A Pakistani student will be sentenced at the Old Bailey on Friday after pleading guilty to charges that include possessing and selling counterfeit computer programs and dishonestly obtaining money by deception.
Lewisham Council Trading Standards and the Business Software Alliance (BSA), an international anti-piracy organisation, conducted a joint investigation into 23-year-old Bilal Khan's activities and discovered that he had been running an illegal software operation for at least two years.
Khan has allegedly been using hundreds of aliases on a variety of auction Web sites, such as eBay, to generate sales in both the UK and the US. His main business was built around selling counterfeit copies of Microsoft, Macromedia and Symantec software.
Khan has been in custody since 4 March, when he was arrested after being tracked to a South London address.

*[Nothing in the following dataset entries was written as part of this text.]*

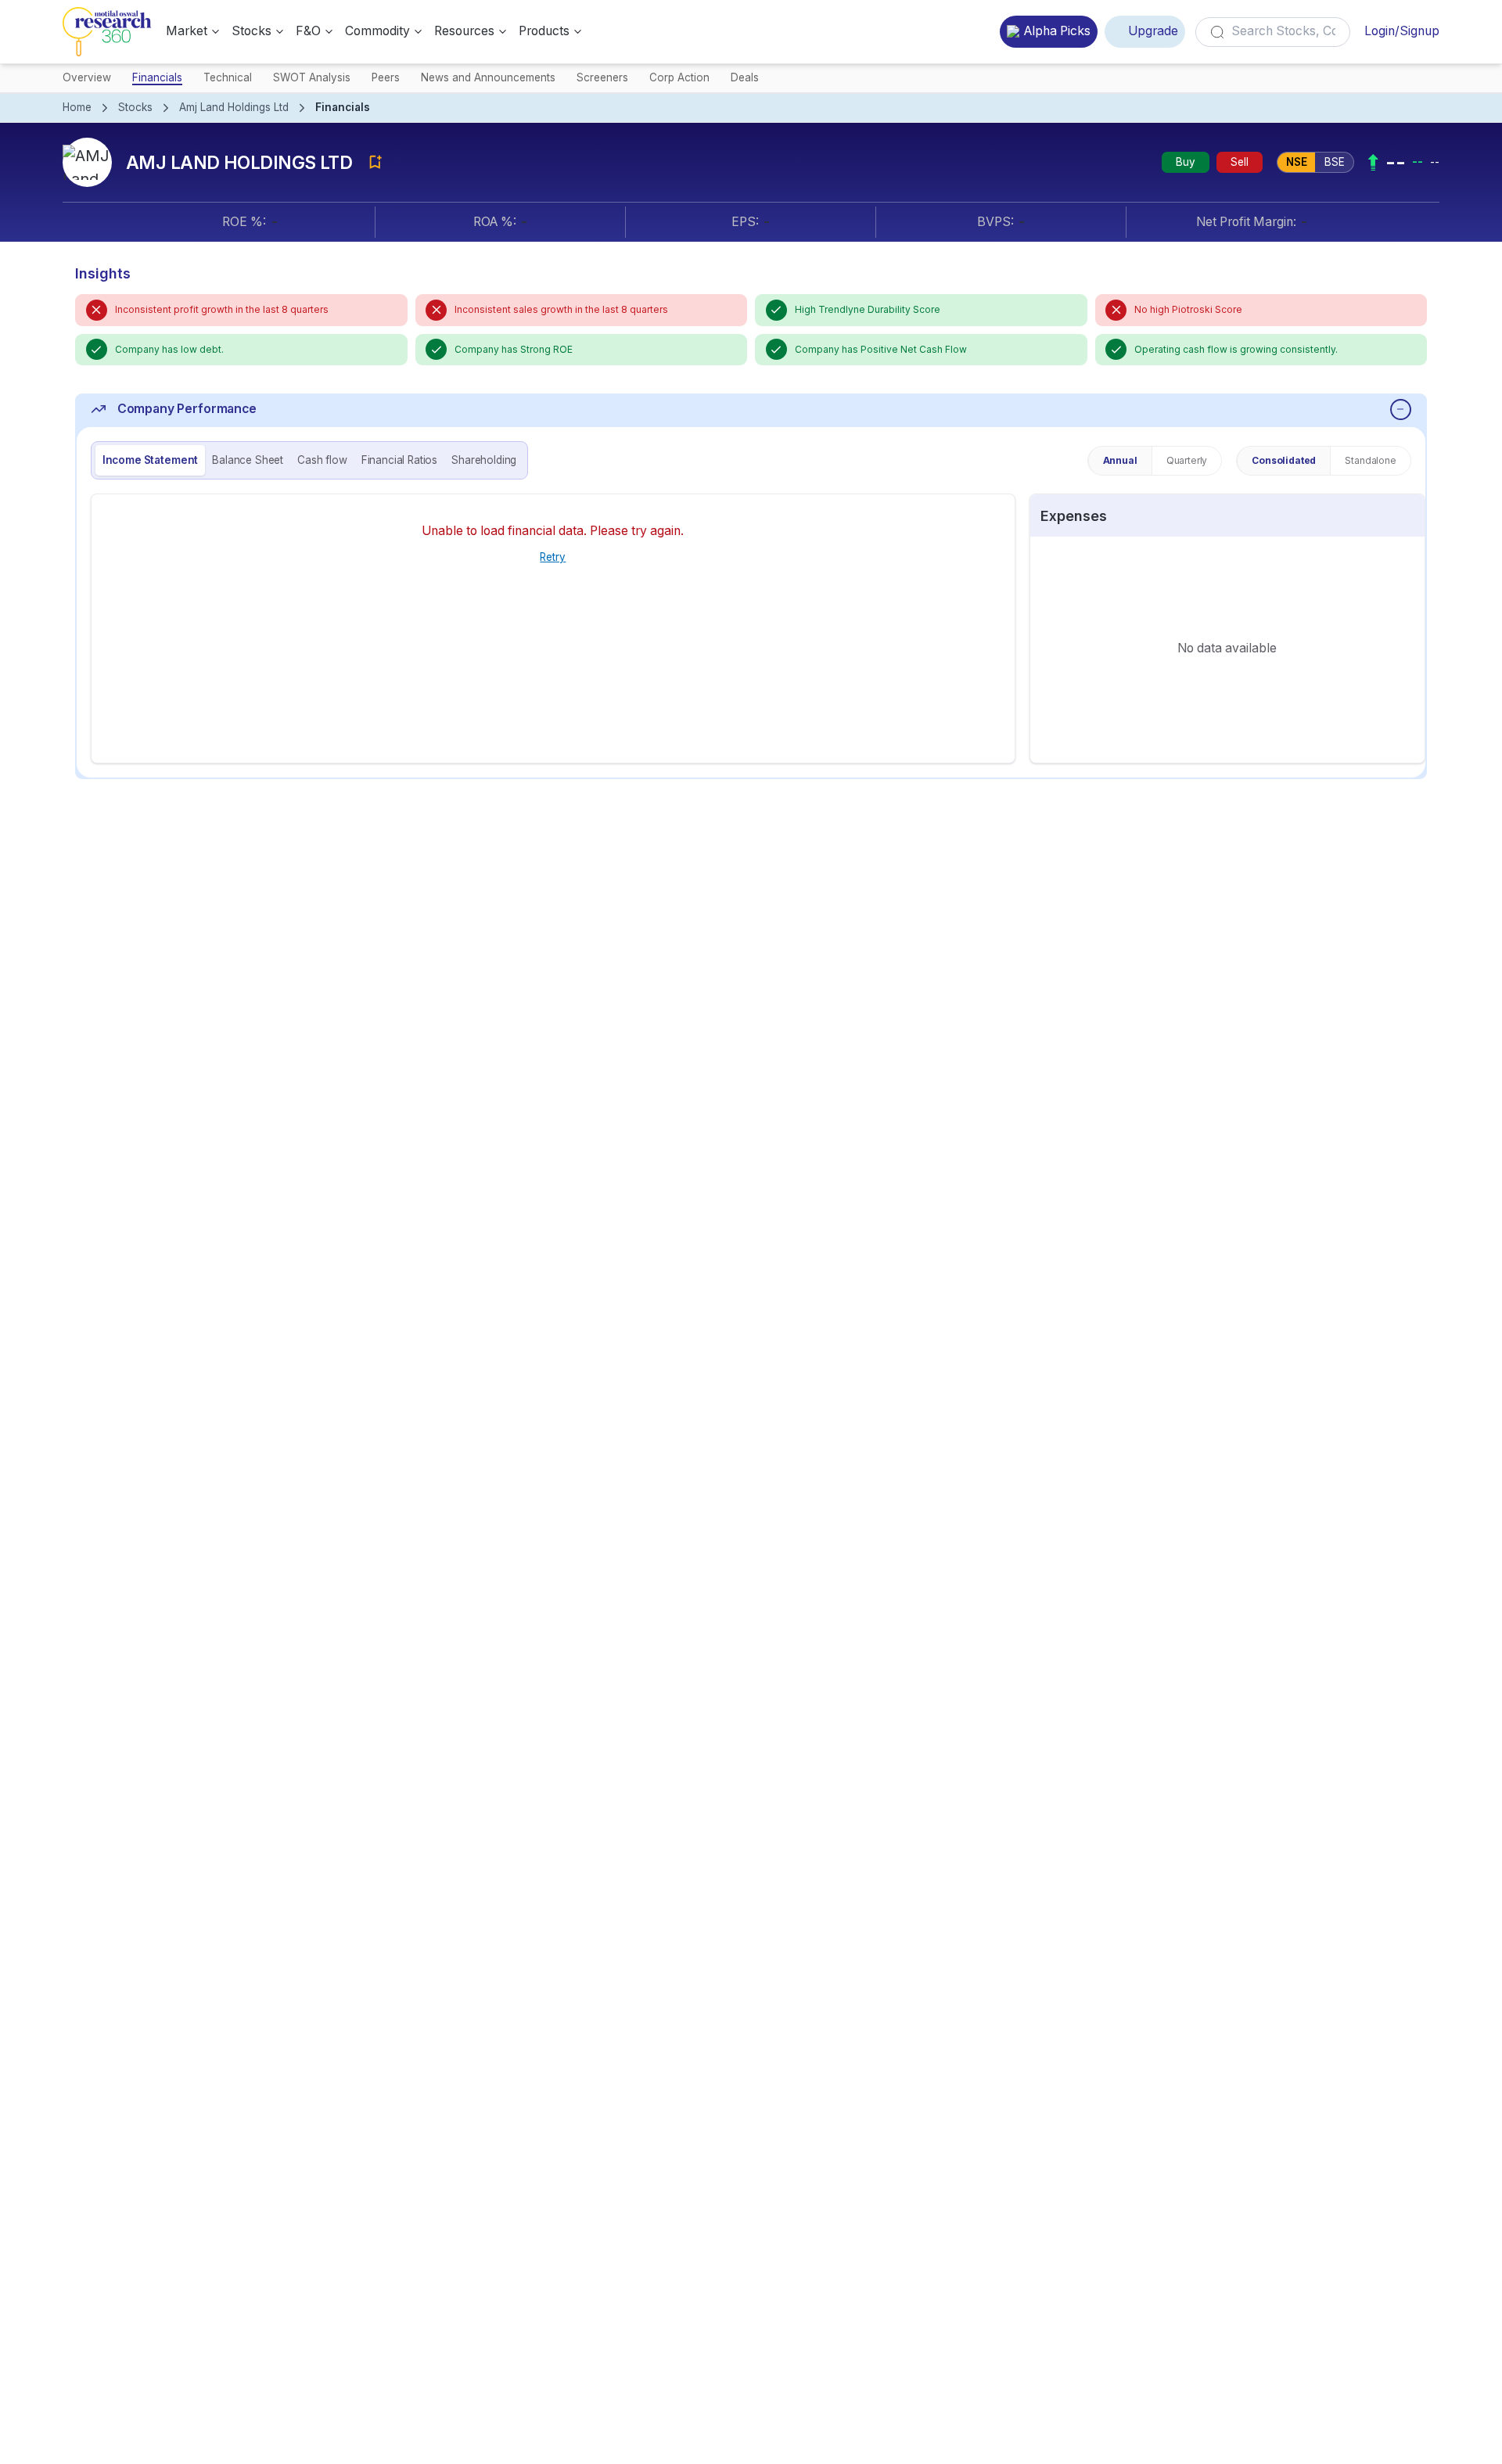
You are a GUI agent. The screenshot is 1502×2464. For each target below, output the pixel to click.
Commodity (377, 30)
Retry (553, 557)
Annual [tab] (1120, 460)
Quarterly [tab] (1187, 460)
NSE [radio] (1296, 162)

Lewisham's Trading Standards office already had a file on Khan's activities after receiving a number of complaints from his customers.
The BSA is expecting Khan to be given a tough sentence. Beth Scott, the BSA's vice president for EMEA, said: "Khan persistently duped consumers into buying illegal and substandard software products and made substantial profits."

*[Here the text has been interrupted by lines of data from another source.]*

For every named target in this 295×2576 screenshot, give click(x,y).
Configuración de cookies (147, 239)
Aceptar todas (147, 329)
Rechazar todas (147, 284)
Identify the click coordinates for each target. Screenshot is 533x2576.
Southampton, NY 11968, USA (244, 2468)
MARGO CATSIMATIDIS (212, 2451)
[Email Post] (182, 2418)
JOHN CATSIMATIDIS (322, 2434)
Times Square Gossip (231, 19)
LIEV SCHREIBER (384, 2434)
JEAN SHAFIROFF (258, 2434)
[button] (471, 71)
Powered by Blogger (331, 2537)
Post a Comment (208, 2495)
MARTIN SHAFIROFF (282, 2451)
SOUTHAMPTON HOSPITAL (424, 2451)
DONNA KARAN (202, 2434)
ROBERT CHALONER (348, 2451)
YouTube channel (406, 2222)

Scott said the BSA had invested around 1,000 man-hours tracking down Mr Khan's activities and building evidence for the case. The organisation hopes the sentence "will act as a deterrent for other software pirates".
Khan is the biggest individual pirate the BSA has come across. On top of the five piracy and dishonesty charges he has already pleaded guilty to, Khan has agreed to have another 11 offences of supplying counterfeit software taken into account before he is sentenced.
Khan could receive a two-year prison sentence or be deported. If deported, however, the BSA argued that there would be nothing to stop Khan continuing his illegal enterprise from Pakistan.